The Science of Sound and Digital Audio (Designing Web Audio)

1968: Jimi Hendrix uses feedback to play "The Star Spangled Banner" at Woodstock, taking the electric guitar where it has never gone before.

1978: 100,000 people stand in awe and silence in the sweltering heat of Jamaica's national stadium, struck by the power and emotion of Bob Marley's "RedemptionSong."

1998: The last note of the Bach Cello Suites reverberates throughout a state-of-the-art concert hall, and the audience stands in applause as Yo-Yo Ma takes a final bow with his 1712 Davidoff Stradivarius cello.

2000: Riding the wave of a new music revolution, an up-and-coming singer-songwriter without a record contract builds an enthusiastic fan base by publishing her music on MP3 sites.

These four moments in history demonstrate music's power to transform, excite, and entertain people. They illustrate a technical and artistic mastery of sound production and music-making by highly skilled artists. And they show the dedication of audiences around the world who travel great distances and ignore numerous technical challenges to hear their music.

Musicians spend years practicing the manipulation of sound. And they are always on the lookout for just the right instrument. Fans spend thousands of dollars on music collections, hi-fi stereo equipment, and concert tickets, all in pursuit of a good listening experience. So what does all this boil down to? The scientific phenomena of acoustics and sound wave production.

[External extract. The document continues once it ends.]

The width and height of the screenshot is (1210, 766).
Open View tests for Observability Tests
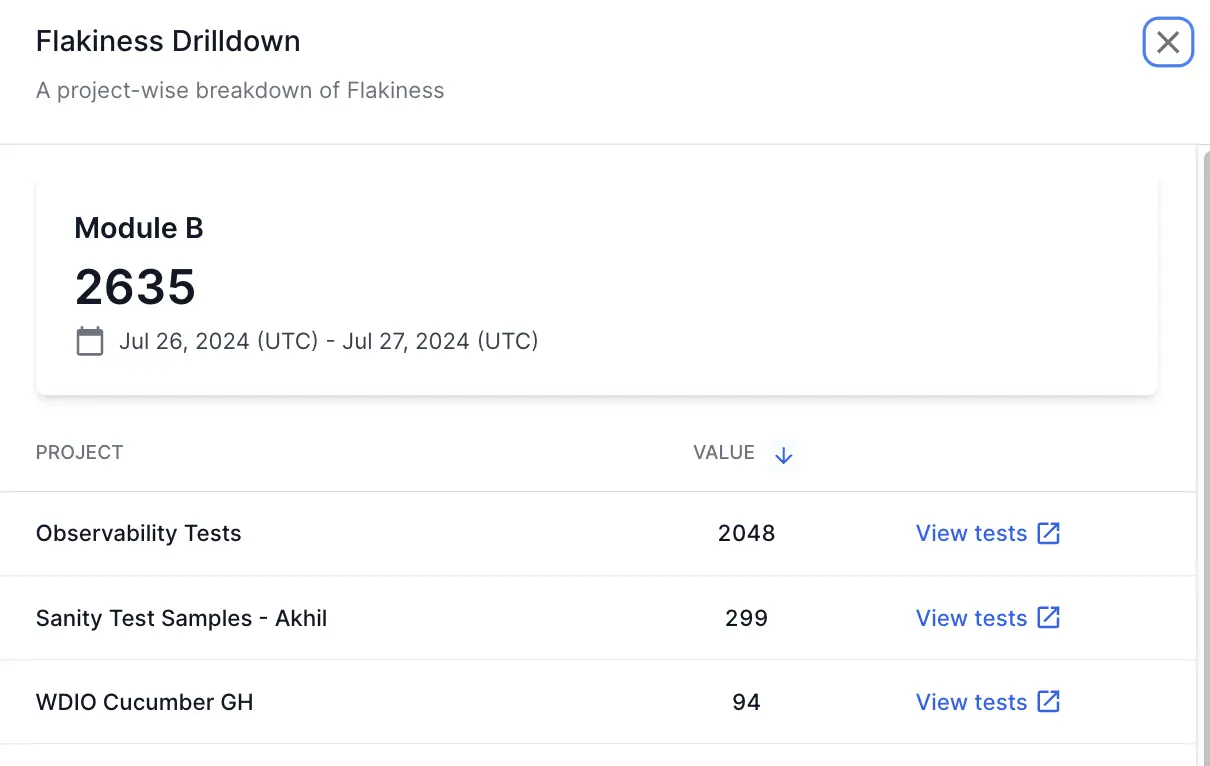pos(971,533)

The difference between the sound an artist produces in a concert hall and the sound produced by the beginning student with a MIDI synthesizer player at home has everything to do with how the quality, tone, richness, and substance of the sound waves reaches our ears. This chapter won't teach you how to become the next Hendrix, but it does examine the scientific phenomena of sound to help you design and produce better web audio.

2.1. The science of sound

Sound is the vibration of air molecules or variation in air pressure that can be sensed by the ear. The pattern and rate of audible vibrations give sound its unique quality. The range of auditory perception is approximately 20 cycles (or fluctuations) of air pressure per second to 20,000 cycles per second. Air pressure fluctuations outside of this range are not audible to the human ear and are called subsonic (less than 20 cycles per second) and ultrasonic (more than 20,000 cycles per second) vibrations.

Sound is generated by a friction-producing force such as a drum stick hitting a cymbal, a bow moving across a cello string, or a vibrating speaker cone that sets the surrounding air molecules into motion. From the point of impact or disturbance, sound waves or patterns of vibrating air molecules radiate outwards through the atmosphere to the ear like the ripples of water on a pond. Figure 2-1 shows a sound produced by a cello as it emanates from a speaker cone.

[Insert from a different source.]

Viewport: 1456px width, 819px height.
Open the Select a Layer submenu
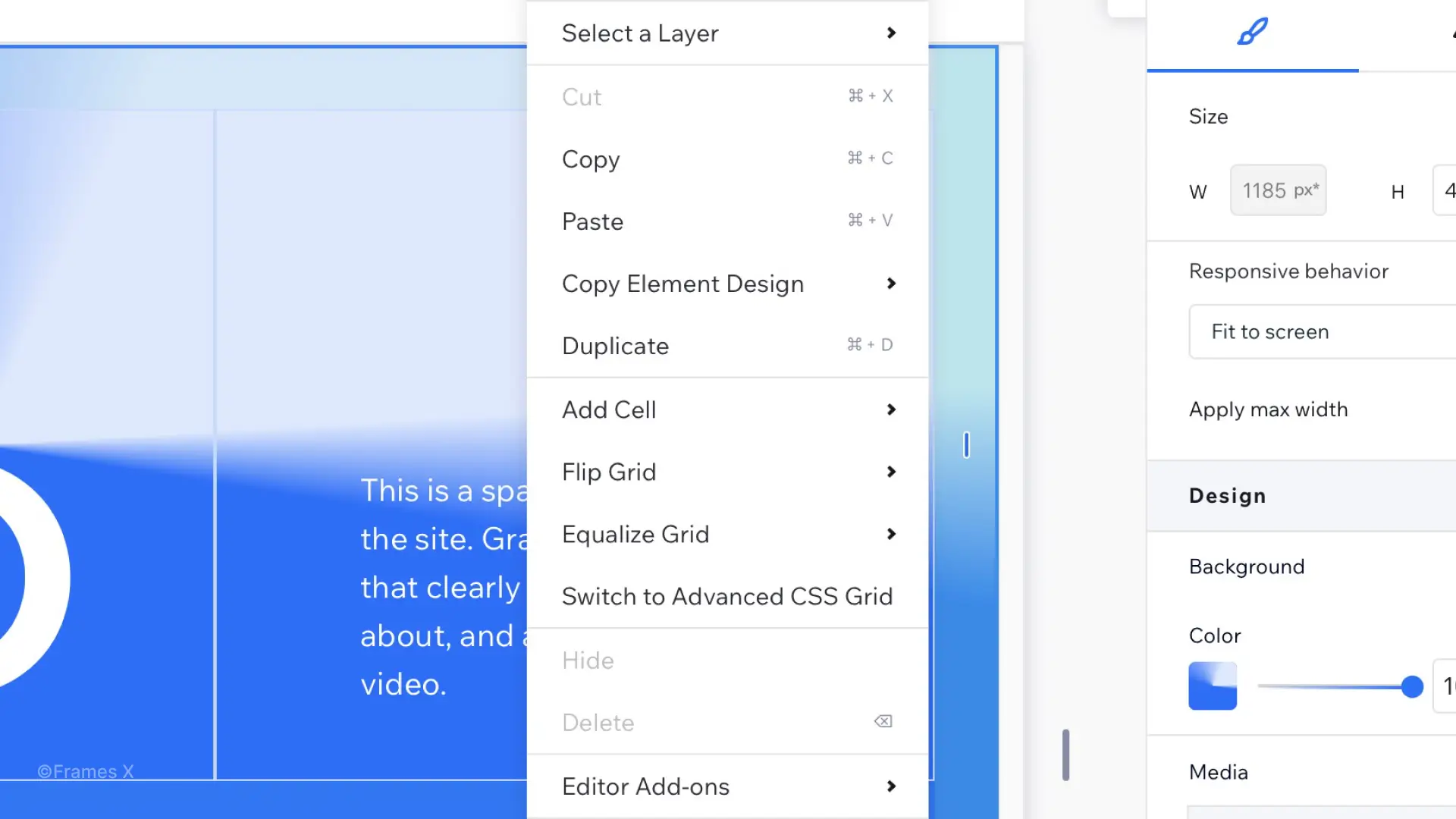[x=727, y=32]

Figure 2-1. A speaker cone produces sound waves by vibrating surrounding air molecules in fast, rhythmic bursts of energy

As sound waves produced from a cello move rapidly outward through the atmosphere, they reflect off the various surfaces in the room and divide and multiply into thousands of reflections. Once these reflections reach the ear, they are converted into electrical nerve impulses and sent to the brain where they are stored and interpreted as a beautiful "cello" sound. Similarly, these air pressure fluctuations or reflections can be converted into electrical waves or signals with a microphone and sent to a recording device that stores a "waveform" pattern.

The unique pattern of air pressure variations or sound reflections produced by an instrument or a speaker cone are known as waveforms. Figure 2-2 illustrates three different sounds and their unique waveforms. In audio recording and web broadcasting, it is the ability to accurately capture and reproduce these waveforms that results in good sound quality. Improper recording and mastering techniques, poor equipment, and other mistakes may result in a blurred or distorted replication of the original waveform, resulting in poor sound quality.

Figure 2-2. Snapshots of three distinct waveforms, each displaying a unique pattern of air pressure variations or sound reflections

Figure 2-3. A five-millisecond snapshot of harmonic waveforms created by a plucked guitar string and a cymbal crash

Most musical sounds vibrate in orderly repetitive patterns (with the exception of percussive instruments such as rattles and shakers). In contrast, noise produces random, chaotic wave patterns. Figure 2-3 shows these two types of waveforms.

Each type of disturbance in the atmosphere produces a distinct pattern of vibrations. These patterns of vibrating air molecules give a sound its unique quality. The sound is composed of three elements: loudness, pitch, and timbre.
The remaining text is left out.